• **Exercise directions**: Verbatim copy, pictures excluded: every line from the one with "Unmetered (468, 984)" through the final line of the data below, and no other line.

• **Pixel coordinate grounding data**:
- Opening Delimiter -

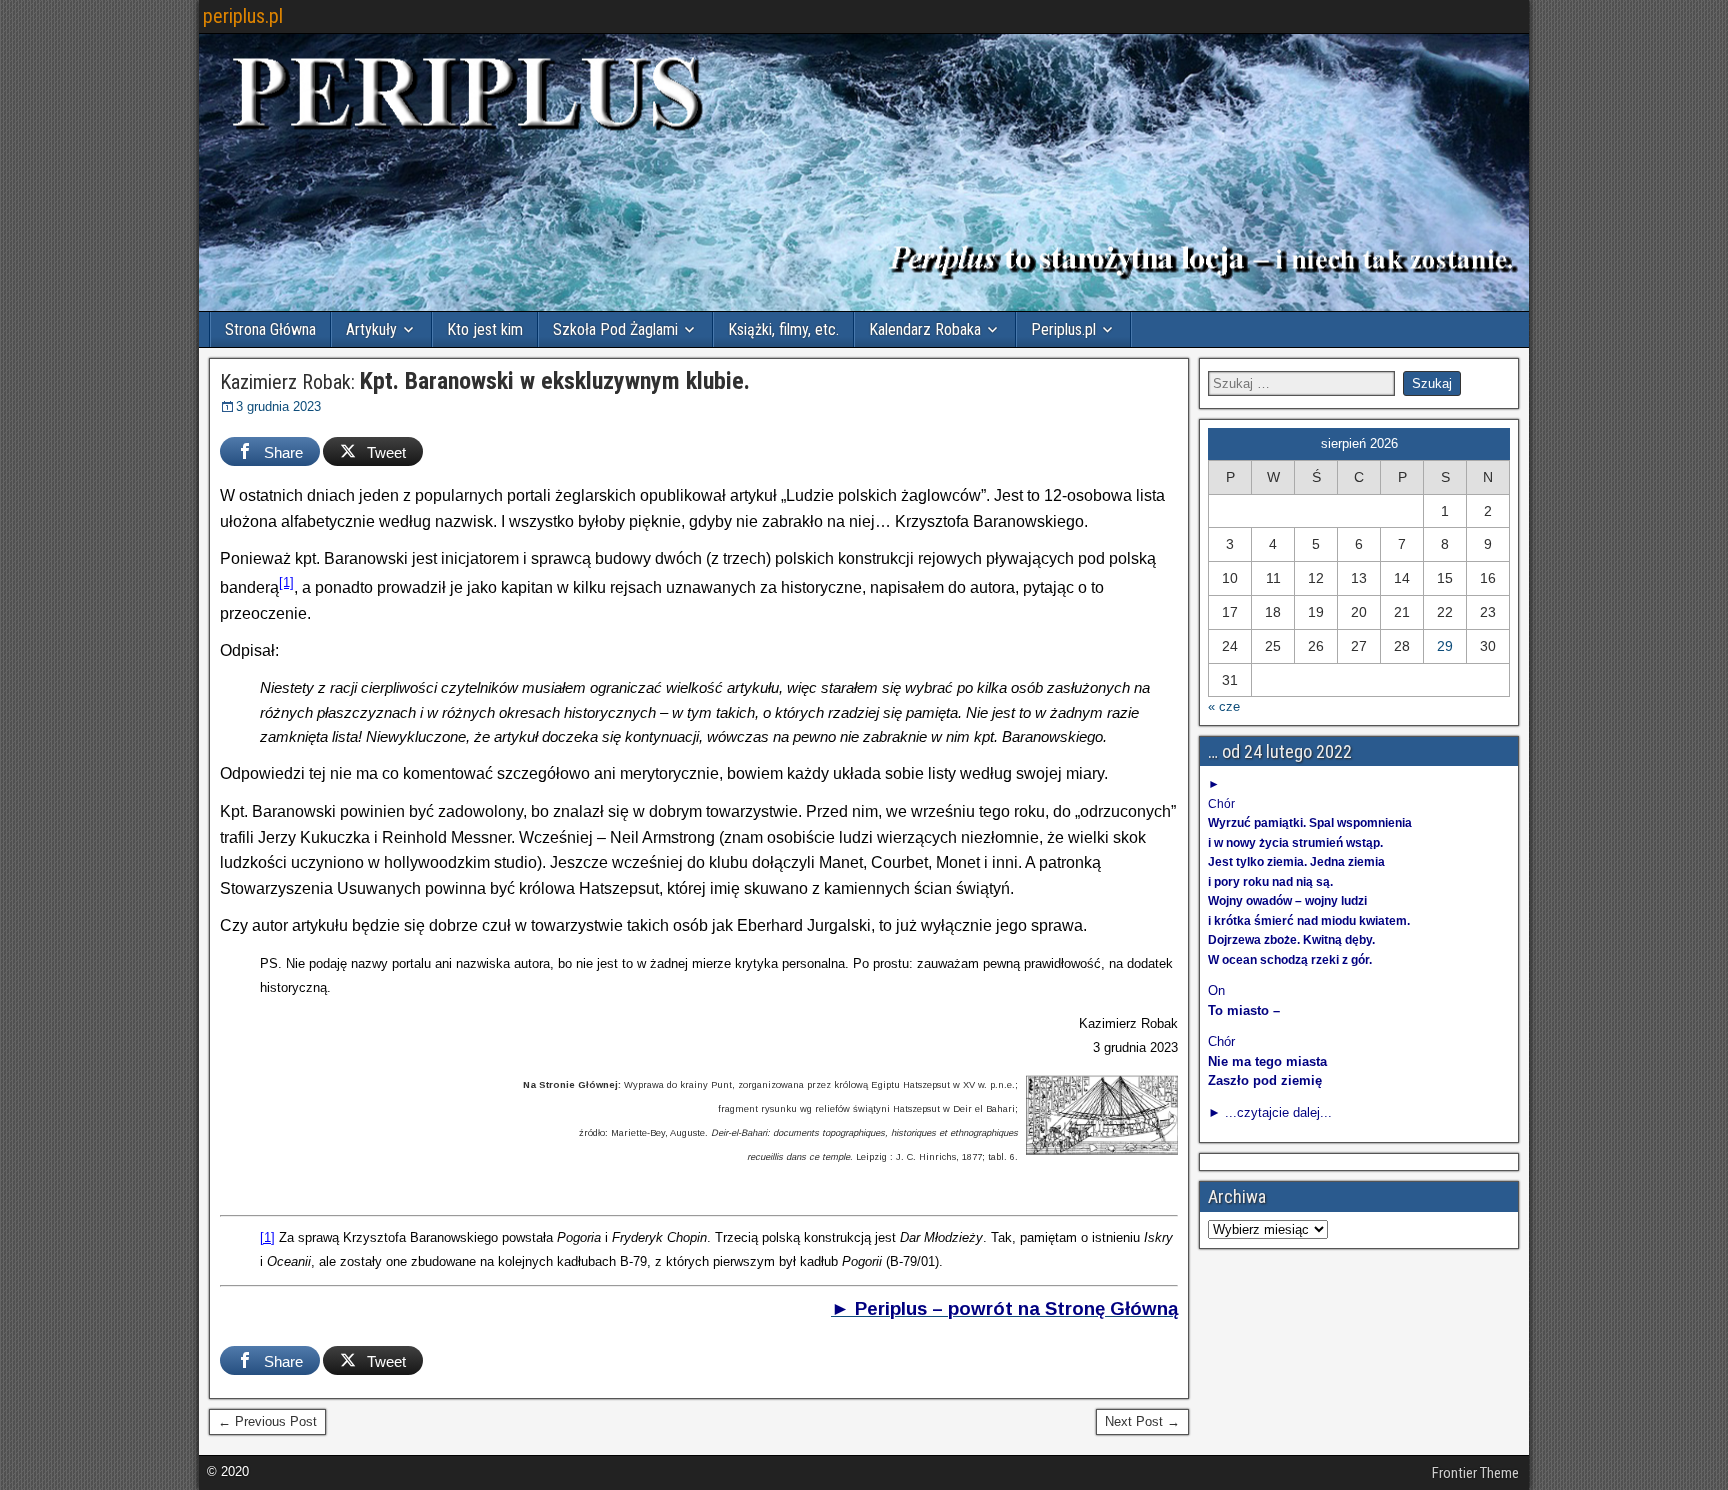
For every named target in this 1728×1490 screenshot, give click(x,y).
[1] (286, 582)
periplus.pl (243, 16)
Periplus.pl (1063, 329)
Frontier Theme (1475, 1473)
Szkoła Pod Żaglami (615, 329)
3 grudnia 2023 (278, 406)
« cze (1224, 706)
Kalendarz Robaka (925, 329)
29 (1445, 646)
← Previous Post (267, 1421)
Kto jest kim (485, 329)
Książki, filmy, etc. (783, 329)
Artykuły (371, 329)
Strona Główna (270, 329)
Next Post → (1142, 1421)
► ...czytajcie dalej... (1270, 1112)
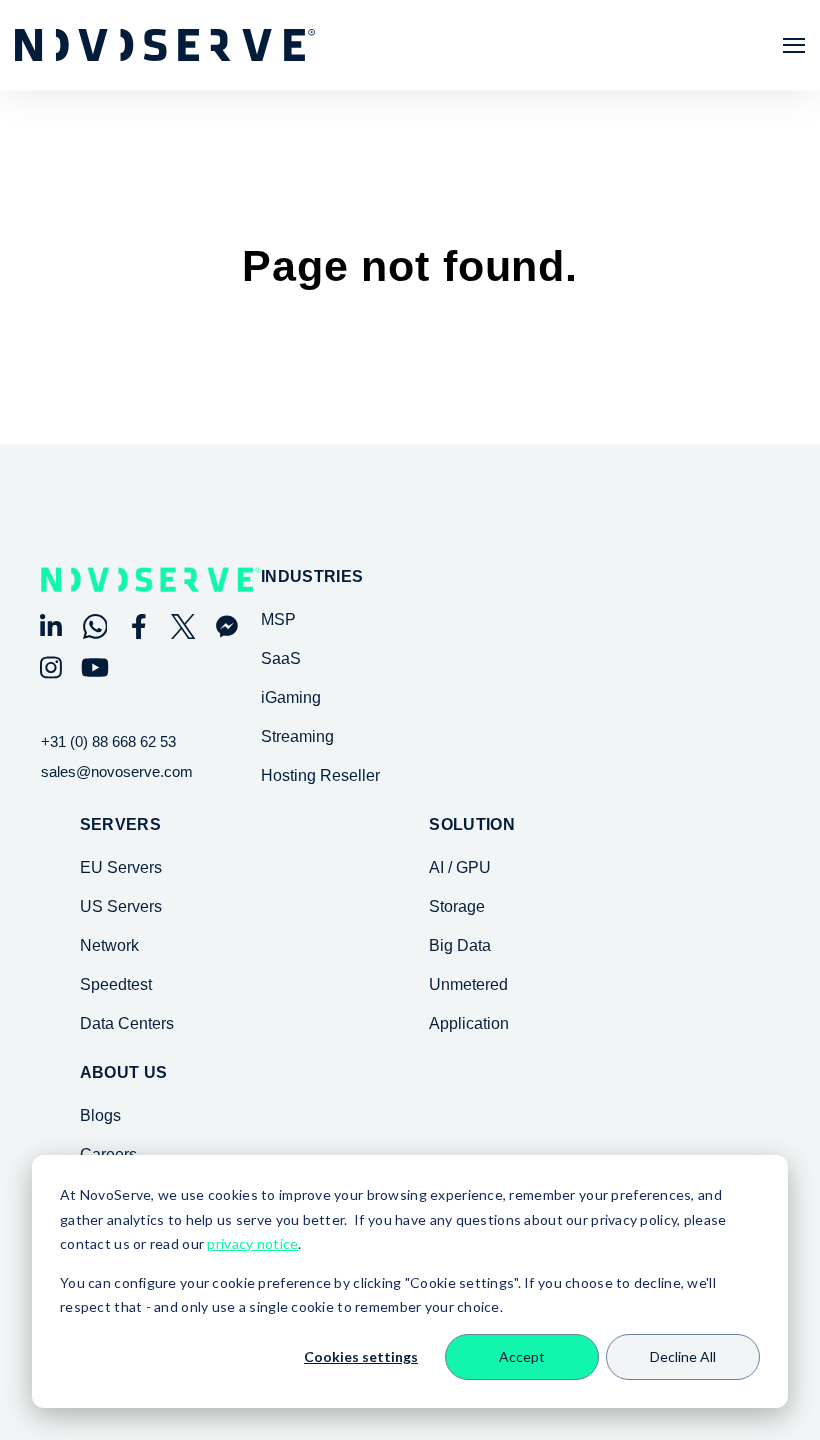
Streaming (297, 736)
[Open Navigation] (794, 45)
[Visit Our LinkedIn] (51, 627)
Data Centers (127, 1023)
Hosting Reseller (320, 775)
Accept (522, 1356)
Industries (312, 577)
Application (469, 1023)
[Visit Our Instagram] (51, 668)
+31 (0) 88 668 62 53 (108, 741)
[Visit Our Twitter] (183, 627)
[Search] (770, 325)
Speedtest (116, 984)
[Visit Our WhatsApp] (95, 627)
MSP (278, 619)
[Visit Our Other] (227, 627)
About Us (124, 1073)
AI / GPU (460, 867)
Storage (457, 906)
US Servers (121, 906)
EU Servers (121, 867)
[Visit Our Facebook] (139, 627)
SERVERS (120, 825)
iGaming (291, 697)
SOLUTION (472, 825)
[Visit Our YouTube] (95, 668)
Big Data (460, 945)
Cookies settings (361, 1356)
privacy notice (252, 1243)
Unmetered (468, 984)
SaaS (281, 658)
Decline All (683, 1356)
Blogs (100, 1115)
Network (109, 945)
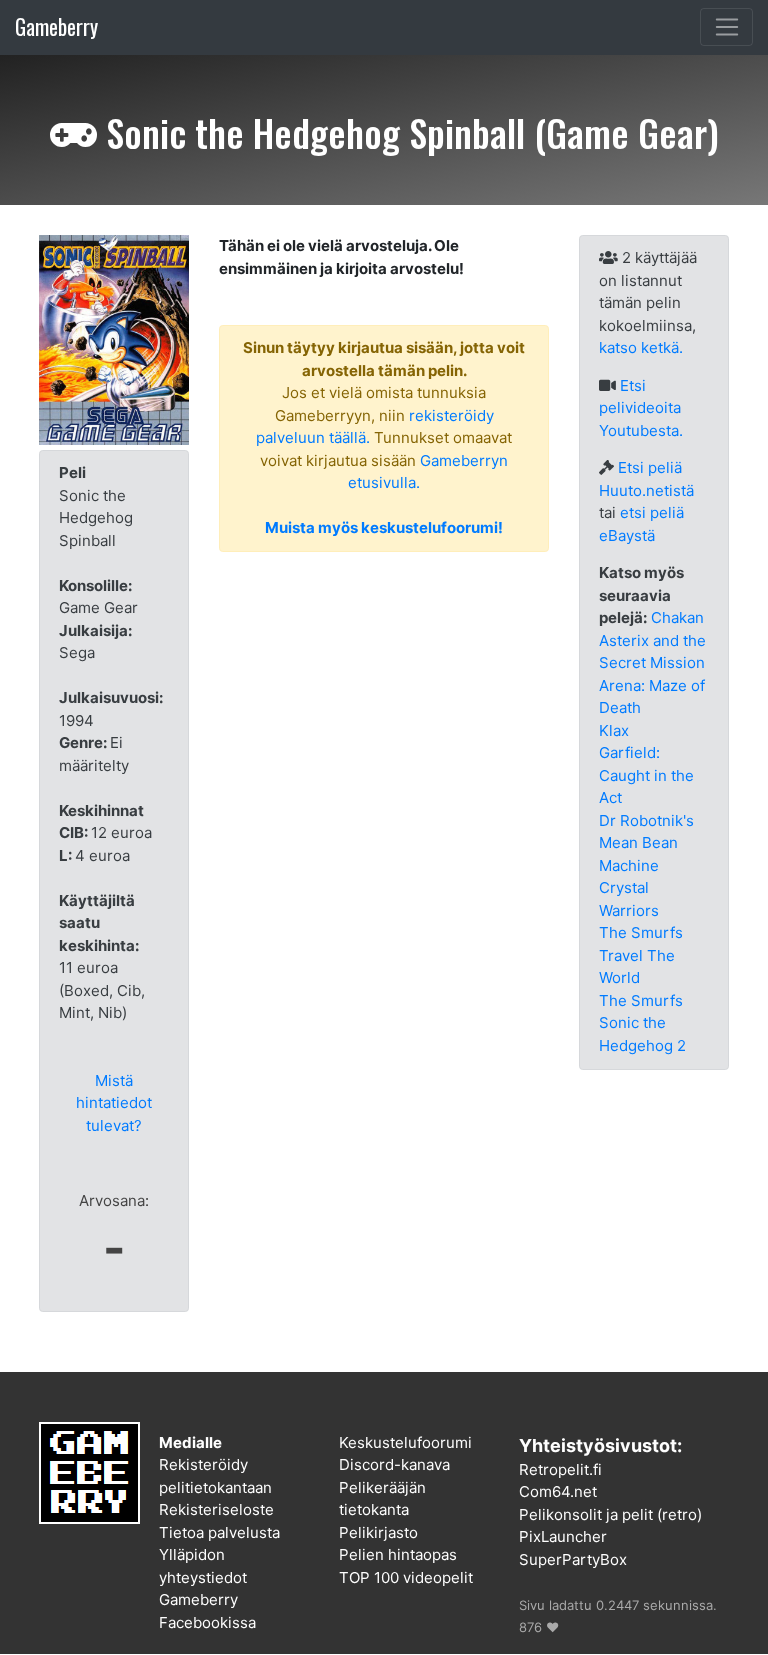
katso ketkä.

- Closing Delimiter -

• **Response to the task**:
Unmetered (468, 984)
SaaS (281, 658)
Decline All (683, 1356)
Blogs (100, 1115)
Network (109, 945)
katso ketkä.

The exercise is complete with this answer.